Aufgabe 1: Welches Land will laut dem Textauszug zum Grundeinkommen ein solches Grundeinkommen nun umsetzen?

Textauszug:
————————
Über das Grundeinkommen
Die Corona-Krise zeigt, wie verletzlich nicht nur Risikogruppen sind (in medizinischer Sicht), sondern große Teile der Weltbevölkerung (in finanzieller Sicht). Forderungen nach einem lebenslangen Grundeinkommen gewinnen dadurch eine neue Aktualität, und Spanien schickt sich nun an, ein solches Grundeinkommen umzusetzen. Der DGB ist gegen ein bedingungsloses Grundeinkommen – aus falschen Gründen. Denn der DGB steht immer noch auf der Grundlage eines Rechtes auf Arbeit, von dem schon Paul Lafargue vor bald 150 Jahren wusste, dass dieses im Kapitalismus letztlich ein Recht auf Ausbeutung darstellt. So sieht er beim bedingungslosen Grundeinkommen vollends seine Felle davonschwimmen – wenn man nicht mehr vom Arbeitszwang abhängig ist, warum sollte man sich noch für eine Gewerkschaft engagieren? Es gibt jedoch eine ernstzunehmendere Kritik an diesem Grundeinkommen, wenn doch unterdessen der Rahmen von Staat und Kapital bleibt, wie er ist: es müsste ja ein ordentliches Grundeinkommen geben, damit dieses auch wirklich seinen Namen verdient. Aber das kostet, und woher soll das Geld dann kommen, da man Konzerne und Gutverdienende doch nicht belasten will? Nein, vermutlich wird die Höhe eben so sein, dass die Menschen befriedet werden, nicht mehr aufbegehren. Denn sie sollen ja weiterarbeiten, es muss also weiterhin einen Anreiz geben, der bei „zu viel“ Grundeinkommen womöglich entfiele. Mit dieser Denkweise offenbaren Staat und Wirtschaft dann auch immer, was sie sonst nie sagen würden: das kein Mensch freiwillig arbeitet, wenigstens nicht für jemanden anderes, der ihm einen Gutteil der Früchte seiner Arbeit gleich wieder wegnimmt. Nix da mit „Sinnstiftung“ und was da noch so Tolles aufgeboten wird, um Arbeit als was ganz Grandioses darzustellen. Man muss Menschen also erpressen, damit sie arbeiten, und dies funktioniert – und wird auch weiterhin so funktionieren: über Geld. Insofern wird ein bedingungsloses Grundeinkommen nur ein bisschen den Arbeitszwang mildern und prekäre Lebenslagen abfedern. Individuell kann das eine ganze Menge bedeuten. Doch eigentlich müsste man das Grundeinkommen eher Schweigegeld nennen. Eine ordentliche Grundsicherung wird es im globalen Kapitalismus also nicht geben. Man kann nun das Grundeinkommen als Einstieg in die richtige Richtung nehmen oder fragen, ob es dann nicht logischer ist, gleich mit dem Abwracken des Kapitalismus zu beginnen. Das allerdings wird mit dem DGB schon mal gar nicht zu machen sein.
————————
Vorliegende Angaben:
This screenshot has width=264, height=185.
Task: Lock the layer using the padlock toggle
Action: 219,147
————————
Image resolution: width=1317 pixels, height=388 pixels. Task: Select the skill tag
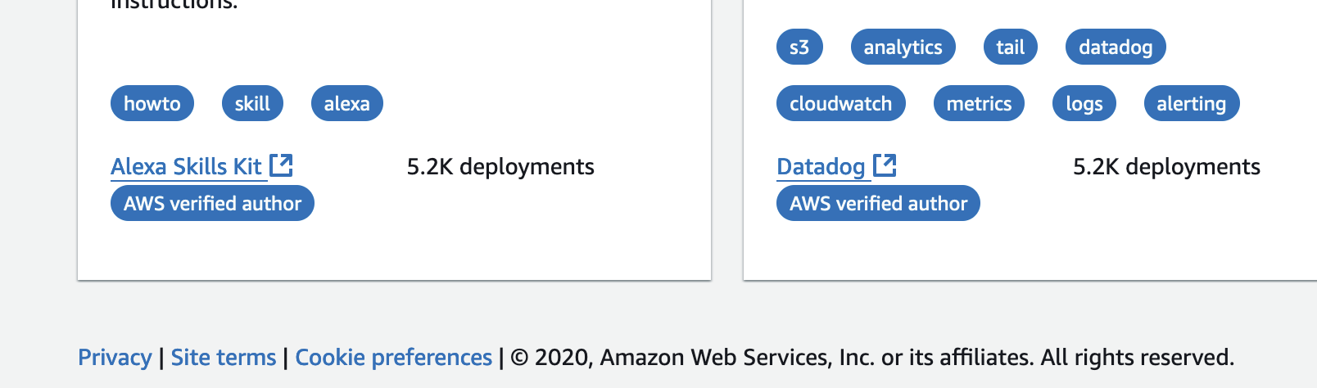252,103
————————
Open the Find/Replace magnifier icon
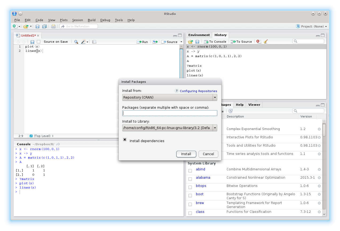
————————
Aufgabe 2: Gib aus der Liste den Abschnitt unverändert wieder, der mit der Zeile mit „This screenshot has width=264, height=185.“ beginnt und mit der Zeile mit „Action: 219,147“ endet. Beide Zeilen gehören dazu.

Richtige Lösung 1: Spanien

Richtige Lösung 2:
This screenshot has width=264, height=185.
Task: Lock the layer using the padlock toggle
Action: 219,147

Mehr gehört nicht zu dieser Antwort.